Encouragement Programs and Incentives
Encouragement programs can be fun and inclusive ways to establish good habits or change unhealthy or unsafe habits. A combination of education and encouragement efforts can have a large effect on pedestrian volumes as well as pedestrian safety in a community.
- Balancing Engineering, Education, Law Enforcement and Encouragement
- PBIC’s Strategies to Promote Walking
- Santa Barbara, CA, Car Free is a project of the Santa Barbara Air Pollution Control District with support from the City of Santa Barbara, Amtrak California, and other partners. It encourages car-free travel through discounts and by providing information on walkable destinations.

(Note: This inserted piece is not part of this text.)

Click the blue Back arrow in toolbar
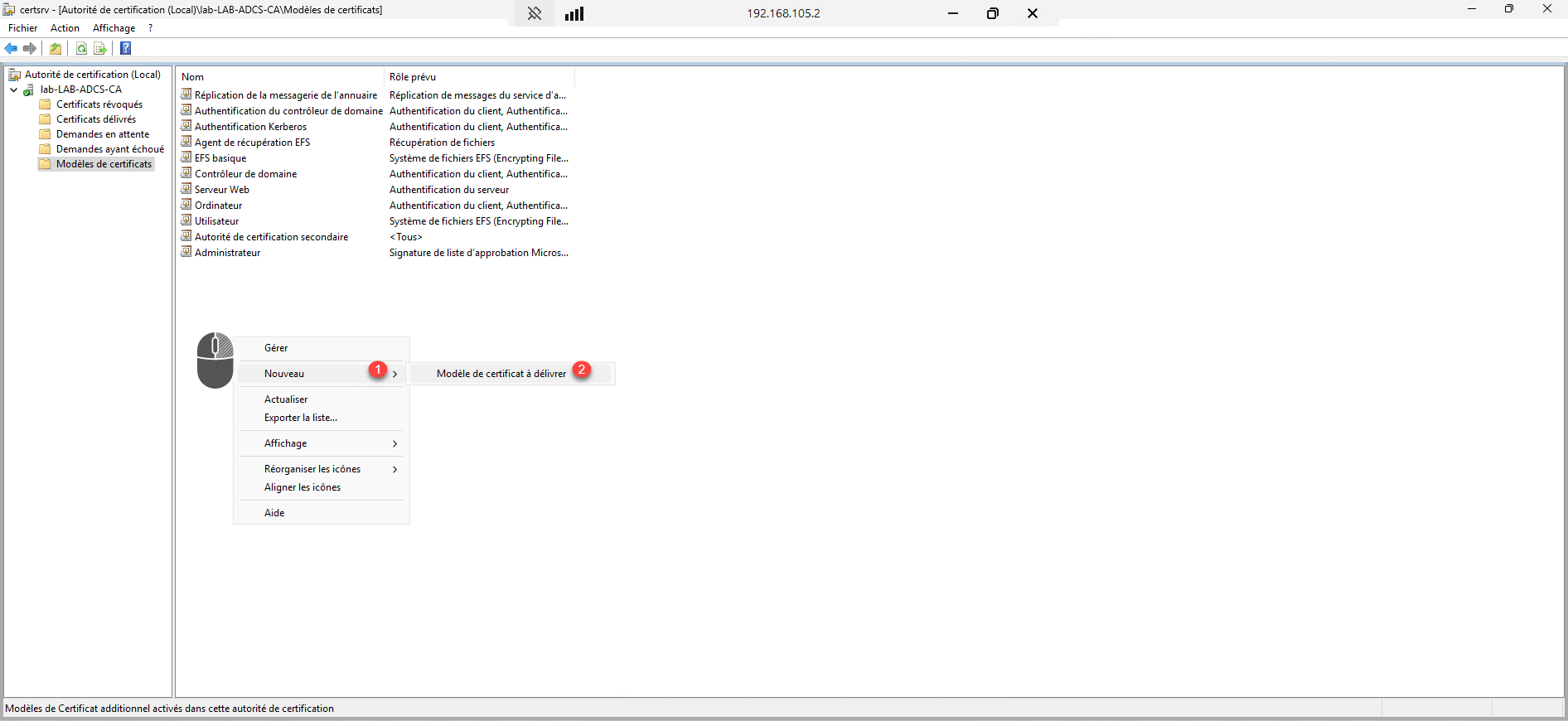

- Evanston, IL, has the Women Out Walking (WOW) program, a 12-week program that encourages women to lead healthier lifestyles. The program, now in its twelfth year, is hosted by the Health and Human Services Department.
Open Streets Events
Walking-focused events or activities offer opportunity, incentive, and support for individual behavioral change. Special events and ongoing activities, such as Open Streets, Sunday Parkways, and Cyclovias can make walking exciting, fun, and social and can create a critical mass of walkers that can attract more walkers.

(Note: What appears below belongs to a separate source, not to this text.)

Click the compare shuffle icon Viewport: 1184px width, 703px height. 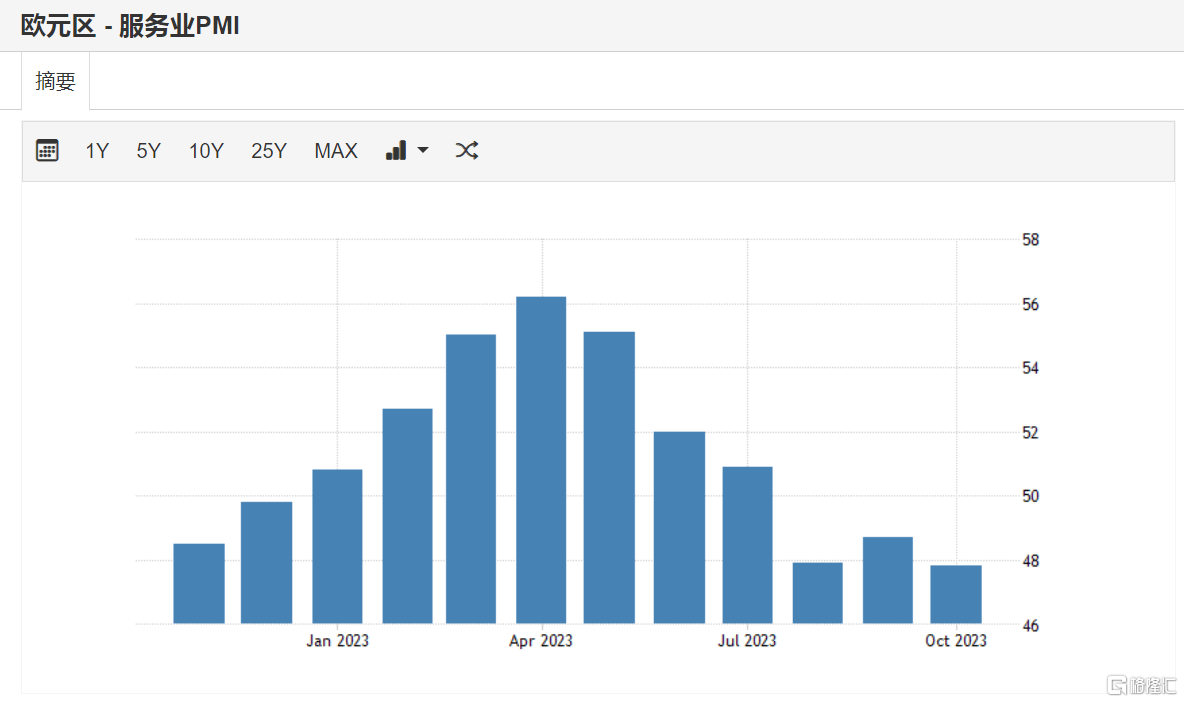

- The Open Streets Project is a great resource for information on running an Open Streets program.
- PBIC on promoting Car Free Days
- Open Streets Minneapolis brings together community groups and local businesses to temporarily close major thoroughfares to car traffic, and open them up for people walking, biking, skating, and playing.
- Charlottesville, VA’s Bike Walk Play JPA event is organized by neighborhood volunteers and closes a portion of Jefferson Park Avenue in the southwestern part of the city.
- Atlanta, GA’s Streets Alive event closes at least two miles of street for four hours and the route rarely stays the same. The event is organized by the Atlanta Bicycle Coalition, with support from business sponsors, and it is held multiple times a year.
Wayfinding and maps
Communities that provide information about places to walk may enjoy higher rates of walking. Signs, maps, and tours indicate a community’s support for walking culture and are a good way for municipalities to encourage and facilitate walking for many different purposes, including recreational, utilitarian, and fitness walking trips.
- In Philadelphia, the Walk!Philadelphia system includes disk maps at midblock locations with “You are Here” stars that show the center of a 10-minute walking radius. Center city also has directional signs for nearby destinations on each corner.
- Wilsonville, OR, has a walk and bike map that helps people pick out a comfortable route.
- Shorewood, WI, has a printed map that shows walkable destinations. This map is included in new resident welcome packets.